Bis zu 200 000 Menschen erkranken in Deutschland pro Jahr
Weltweit gibt es mehr als 40 Borrelien-Arten – darunter neben den Erregern der Borreliose auch die Verursacher des Rückfallfiebers. In Europa und Asien sind vier Arten der Lyme-Borrelien für das Gros der Erkrankungen verantwortlich:
- B. burgdorferi
- B. afzelii
- B. bavariensis
- B. garinii
"Die Lyme-Krankheit, in Europa Lyme-Borreliose genannt, ist die häufigste durch Zecken übertragene Erkrankung in den USA und Europa", schreibt die Gruppe. Allein in Deutschland erkrankten daran pro Jahr Schätzungen zufolge 60 000 bis 200 000 Menschen, sagte Ko-Autor Volker Fingerle, der Leiter des Nationalen Referenzzentrums für Borrelien in Oberschleißheim bei München.
Mit Abstand häufigstes Symptom ist eine wachsende Hautrötung um den Zeckenstich, die sogenannte Wanderröte (Erythema migrans). Borrelien können je nach Ort des befallenen Gewebes verschiedenste Probleme hervorrufen, die von Gelenkbeschwerden über Fieber und Abgeschlagenheit bis zu Kopfschmerzen reichen. Sie können auch das Herz oder das Zentrale Nervensystem in Mitleidenschaft ziehen und schwere Komplikationen verursachen. Die Therapie setzt auf Antibiotika.
Neue Ansatzpunkte für eine Impfstoffentwicklung
Die Studie könnte nun dazu beitragen, zu klären, ob bestimmte Arten von Borrelien die Symptomatik beeinflussen: So wird die Hauterkrankung Akrodermatitis chronica atrophicans – auch Pergamenthaut genannt – tendenziell eher mit B. afzelii in Verbindung gebracht, die Gelenkentzündung Lyme-Arthritis mit B. burgdorferi und die Neuroborreliose mit B. bavariensis. Letztere Art findet sich Fingerle zufolge in Deutschland in weniger als 5 Prozent der mit Borrelien infizierten Zecken, aber bei mehr als 20 Prozent der Fälle von Neuroborreliose.

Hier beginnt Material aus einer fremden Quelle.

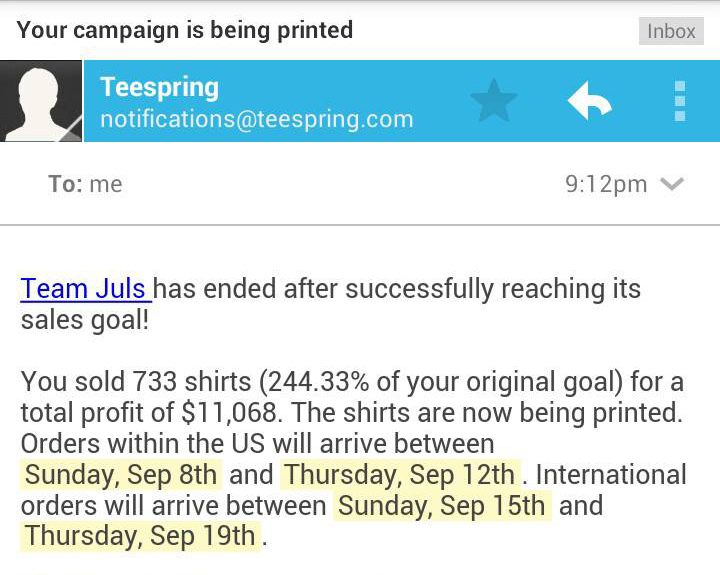The width and height of the screenshot is (720, 575).
Task: Click the Inbox label tag
Action: tap(670, 31)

Warum bestimmte Borrelien-Arten eher Probleme an bestimmten Organen verursachen, ist bislang ein Rätsel. Dies könnte die Studie in den kommenden Jahren möglicherweise klären helfen. Die nun öffentlich vorliegenden Daten zeigen bereits auf, für welche Proteine die einzelnen Gensequenzen zuständig sind. So sind etwa die OspA- und OspC-Proteine, die von den verschiedenen Borrelien-Arten gebildet werden, gute Ansatzpunkte für einen Impfstoff zum Schutz vor Borreliose.
Borrellien plagten bereits den Superkontinent Pangaea
Zudem dürfte das detailliertere Wissen um die jeweiligen Arten möglicherweise Diagnostik, Prophylaxe und Therapie verbessern. "Diese bahnbrechende Studie bietet Forschern Daten und Werkzeuge, um bessere Behandlungen gegen alle Ursachen der Lyme-Borreliose zu entwickeln", sagte Ko-Autor Benjamin Luft von der Stony Brook University im US-Bundesstaat New York. "Das bietet einen Rahmen für ähnliche Ansätze gegen andere Infektionskrankheiten."

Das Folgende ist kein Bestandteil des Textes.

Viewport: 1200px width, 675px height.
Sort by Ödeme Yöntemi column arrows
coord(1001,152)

Die Genome erklären auch, wie diese Mikroorganismen durch die sogenannte Rekombination Erbgut-Sequenzen untereinander austauschen und sich so rasch an unterschiedliche Umgebungen anpassen können. "Durch das Entfernen schädlicher Mutationen und die Schaffung neuer adaptierter Genotypen ist Rekombination eine machtvolle beschleunigende Kraft für die Anpassung dieser Arten", schreibt die Gruppe.

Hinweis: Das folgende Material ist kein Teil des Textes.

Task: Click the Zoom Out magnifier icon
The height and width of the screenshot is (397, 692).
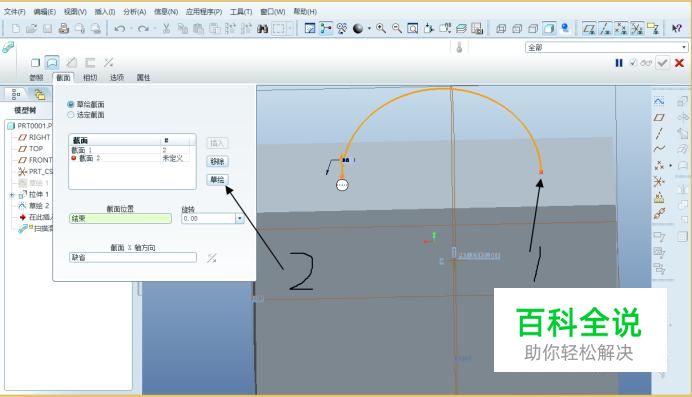Action: click(397, 29)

Aus den Erbgut-Vergleichen rekonstruiert das Team anhand der geschätzten Mutationsraten auch die weit zurückreichende Entstehungsgeschichte der Bakterien: Der letzte gemeinsame Vorläufer der heutigen Stämme lebte demnach wohl schon auf dem Superkontinent Pangaea vor grob 117 Millionen Jahren. Das könnte die weite heutige Verbreitung erklären.